Classical Liberalism and Libertarianism in the Liberal Democrats
I've used the term 'Classical Liberal' above without definition. Like every political label, it is used in many different contexts to refer to many different views. That does not mean that we should settle for complete ambiguity. I take it that Classical Liberalism is distinct from Libertarianism (though it is compatible with many Soft Libertarian positions) and Conservatism (though it is compatible with many Liberal-Conservative positions), and is no closer to those two positions than it is to the most liberal forms of centrist Social Democracy.

A big problem here is that 'Classical Liberalism' has been kidnapped not just by Conservatives, but by really right-wing national-social-cultural conservatives. These people have also kidnapped Libertarianism. While I'm not laying claim to Libertarianism, it's important to note that Libertarianism has a core distinct from right-wing Conservatism. I intend to investigate these issues in detail in later blogs, and that will also involve discussion of Classical Republicanism. For now, I will simply offer a position.

Classical Liberalism is in favour of a limited state but does not regard the state as a purely negative phenomenon.
Classical Liberalism aims for a free-market economy but regards the state not just as a legislator for property rights, but also as a provider of public services and a social minimum.
Classical Liberalism is a reformist progressive position which recognises that the state should push against social conservatism in the pursuit of freedom, and establishing the conditions for freedom.
Classical Liberalism recognises 'negative freedoms' from state interference and 'positive freedoms' of active participation in society; and self-improvement through culture and education which are necessary conditions for freedom.
Classical Liberalism values diversity of opinions, defends the right to peaceful expression of extreme and unpopular views, while seeking a common discourse of public and community interest.

While the changes in the Lib Dems have not led to anyone claiming to be a Conservative, self-declared Libertarians are becoming more evident. The best way to follow this is to regularly check the LibDem Blogs aggregate. While I'm not in full agreement with these capitalist Libertarians, I welcome this as a counter to the more socialist Libertarians (though they don't usually use this label, Radical or Radical Liberal are more normal) in the party. However, some are flirting with the more bizarre Libertarians outside the party, who can be followed through the Libertarian Alliance Blog. Many Libertarian Alliance members are disturbingly prone to the view that anything ant-communist and anti-socialist is Libertarian, and that can extend to an intolerance anything non-western, non-Christian and other manifestations of extreme Conservatism.

Liberal Democrats in the News
The intention is to deal with this as frequently as news items emerge which offer a serious analysis of the changing spirit of the Lib Dems, that is in its shift towards a consistently Classical Liberal position.

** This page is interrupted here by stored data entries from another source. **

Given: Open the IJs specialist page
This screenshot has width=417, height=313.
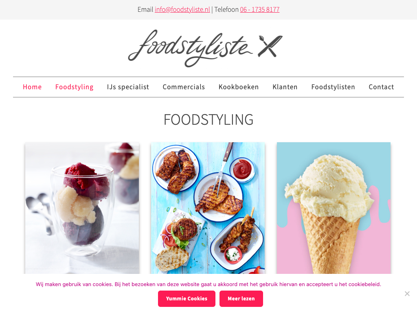Looking at the screenshot, I should point(128,87).
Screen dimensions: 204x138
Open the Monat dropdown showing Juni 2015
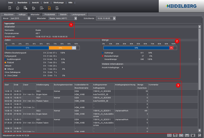coord(29,18)
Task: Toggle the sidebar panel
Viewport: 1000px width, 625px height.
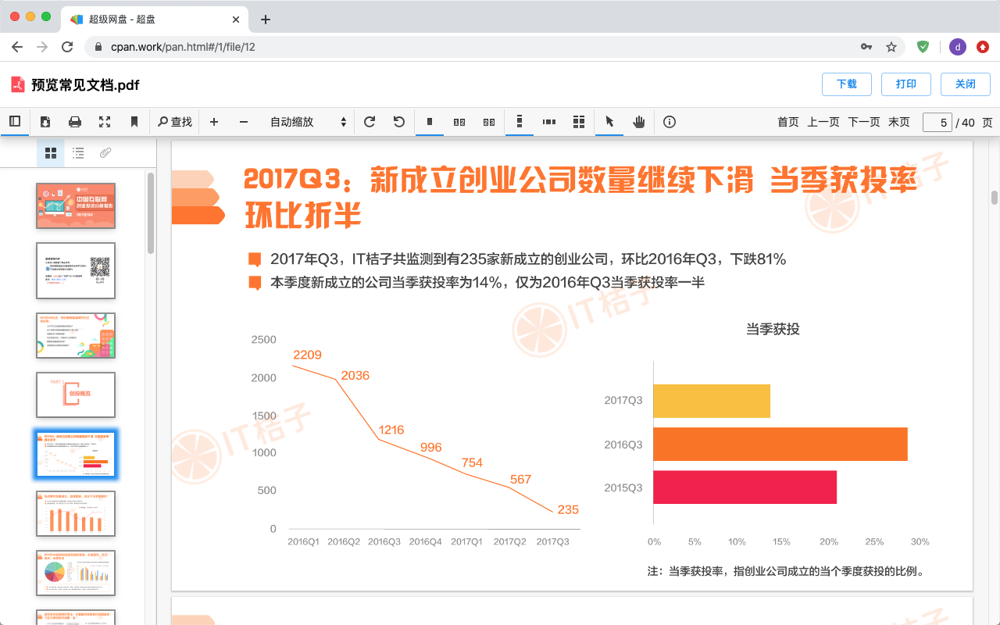Action: [15, 122]
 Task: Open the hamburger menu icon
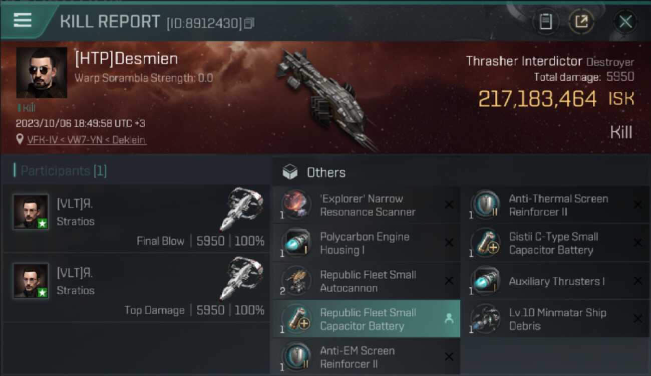click(x=23, y=21)
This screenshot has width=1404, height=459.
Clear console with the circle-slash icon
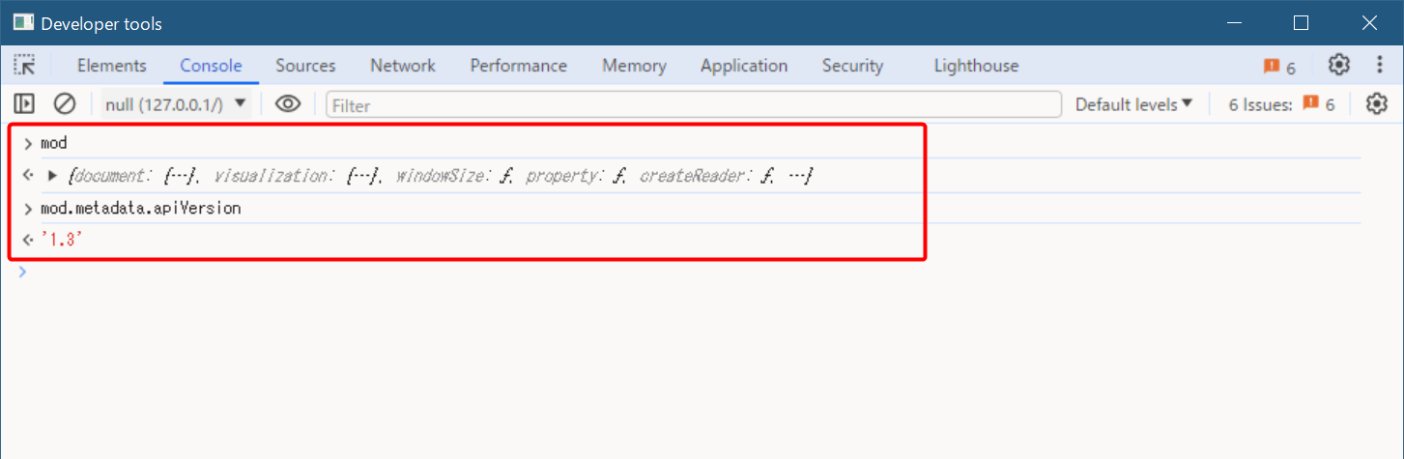point(65,104)
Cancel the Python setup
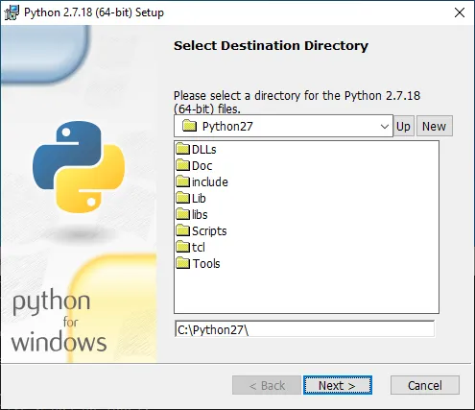475x410 pixels. tap(425, 385)
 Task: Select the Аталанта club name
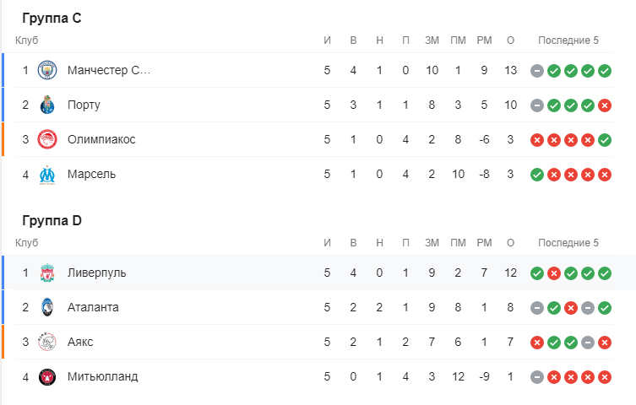pyautogui.click(x=93, y=307)

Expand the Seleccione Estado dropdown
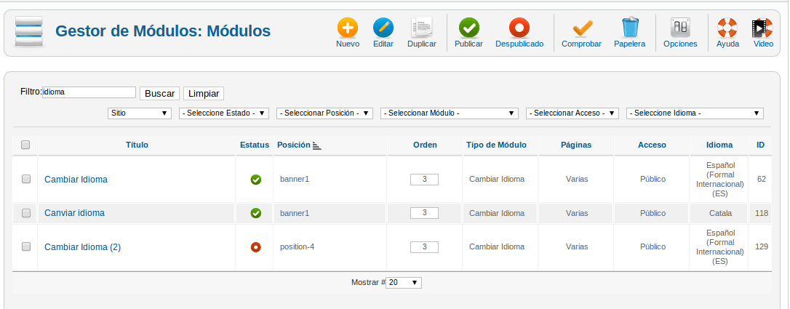pos(224,113)
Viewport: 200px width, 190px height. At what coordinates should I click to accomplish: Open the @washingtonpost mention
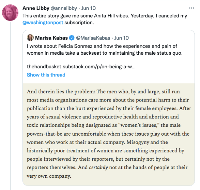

On January 8th, Times columnist Tim Hames mixed humour about the private life of Lembit Opik, with a discussion of the shift in the Lib Dems towards limits on central government spending in a more disciplined economic framework.
An article in the Financial Times on the 9th January emphasised the key role the Lib Dems, particularly the science spokesman Evan Harris, have played in opposition to government proposals to ban stem cell laboratory experiments which combine human tissue with animal tissue.
An item on the BBC News website on the 12th January, referring to a English National Ballet dancer who belongs to an extreme right anti-immigrant anti Muslim party, pointed out that the Liberal Democrats defend her right to hold views with which they vehemently disagree.